■ **PASSAGE SHOWN**
---*---

In a recent discussion of this topic, it was stated: “The lifetime risk of developing a depressive episode now approaches 15% and the World Health Organization ranks depression as the world’s fourth greatest public health problem. This situation is growing even more problematic, because the age of onset of a first-episode depression is becoming progressively younger and, with early onset, comes greater risks of recurrence and chronicity.
Between 50% and 70% of those who have experienced one episode of major depression will experience another at some later point, which represents a 5- to 10-fold elevation of risk when compared with the general population. Chronic minor depressive disorders (ie, Dysthymic Disorder) are similarly associated with a marked increase in the risk of subsequent major depressive episodes.

---*---

Stored entries:
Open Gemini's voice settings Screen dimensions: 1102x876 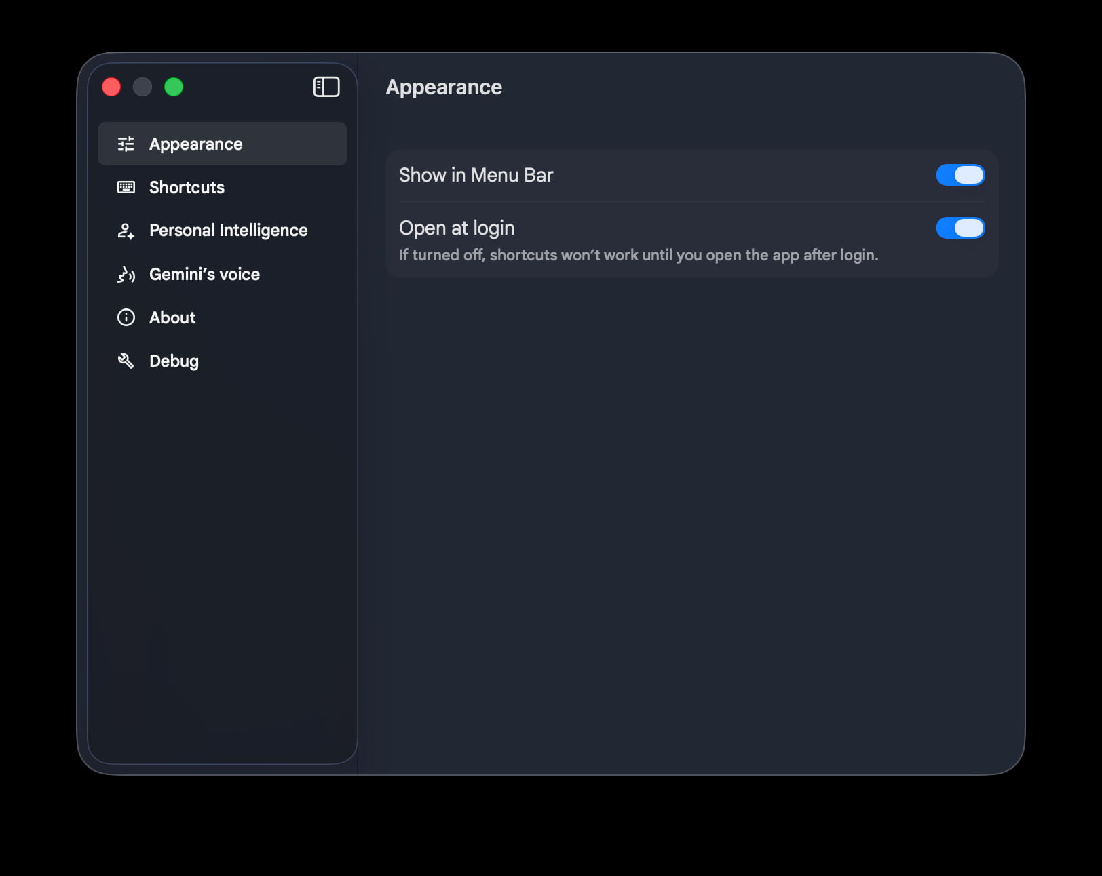click(223, 274)
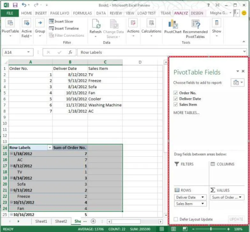Uncheck the Order No. field checkbox
This screenshot has width=250, height=232.
(x=175, y=93)
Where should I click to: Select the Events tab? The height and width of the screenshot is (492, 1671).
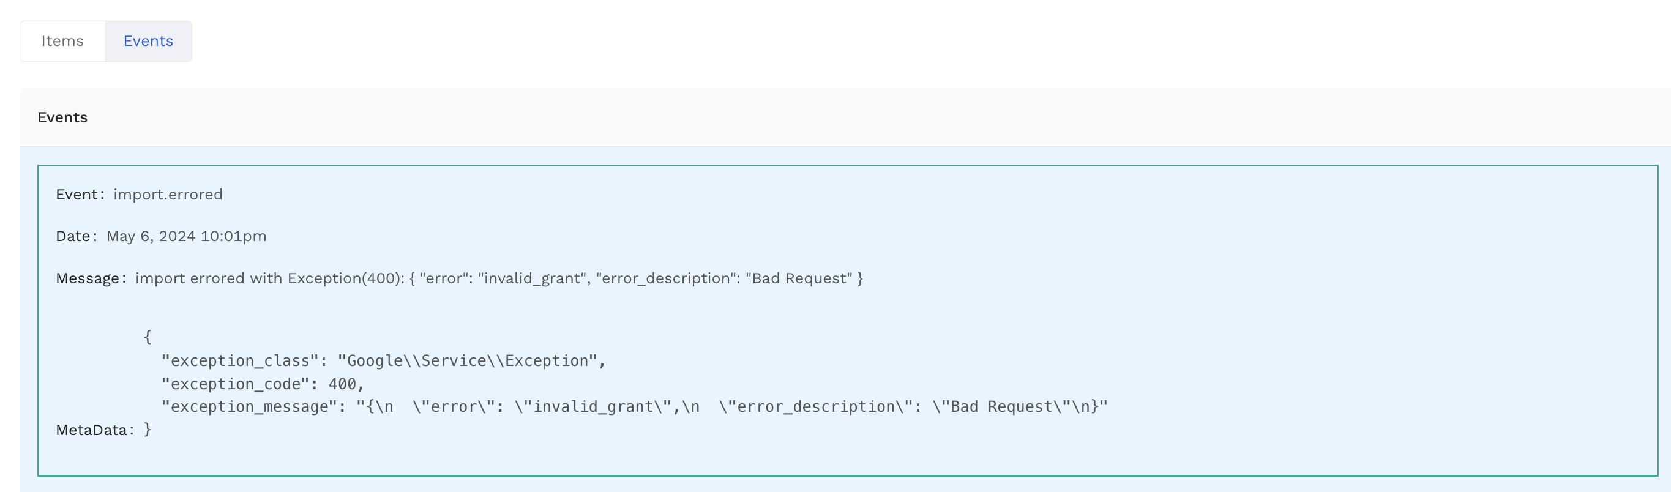[148, 41]
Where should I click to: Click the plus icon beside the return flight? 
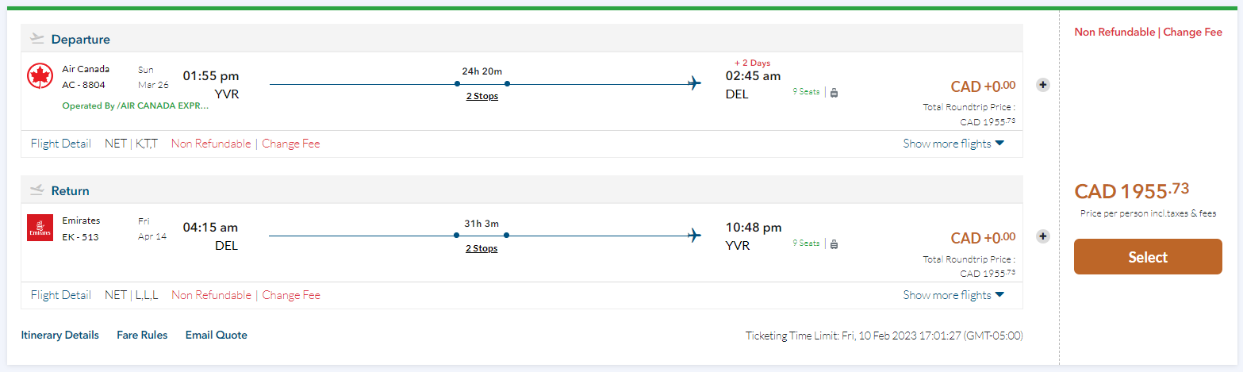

---*---

■ **TASK OBJECTIVE**
Extend the passage on the risk and recurrence of depression, picking up right after its final sentence.

■ **EXERCISE OUTPUT**
Episodes of recurrent depression may lead to adverse economic, interpersonal, and medical consequences. Complications such as alcoholism or substance abuse also may develop during an untreated depressive episode. In addition, depression complicates the course of chronic general medical illnesses such as diabetes and atherosclerotic heart disease.
Most initial depressive episodes are temporarily related to stress, which highlights the role of stress-diathesis vulnerability interactions, suggesting that certain critical factors impinge on a person’s life, which may in turn become a catalyst for the development of an illness in those who are genetically predisposed. Women have about 1.7 times the lifetime risk of developing a major depressive episode. Other relevant risk factors include a family history of affective disorder or alcoholism, a pattern of cognitive distortions, personality disorders, chronic medical problems, and a history of early trauma or abuse.
Depressive disorders themselves have an impact on sleep. Major depressive disorders can disrupt sleep continuity, resulting in increased sleep latency (i.e., trouble falling asleep), waking after sleep onset, early morning awakenings, decreased slow-wave or “deep” sleep, a shift of the rapid eye movement or REM phase of sleep to earlier in the night, and an increase in the length of REM sleep.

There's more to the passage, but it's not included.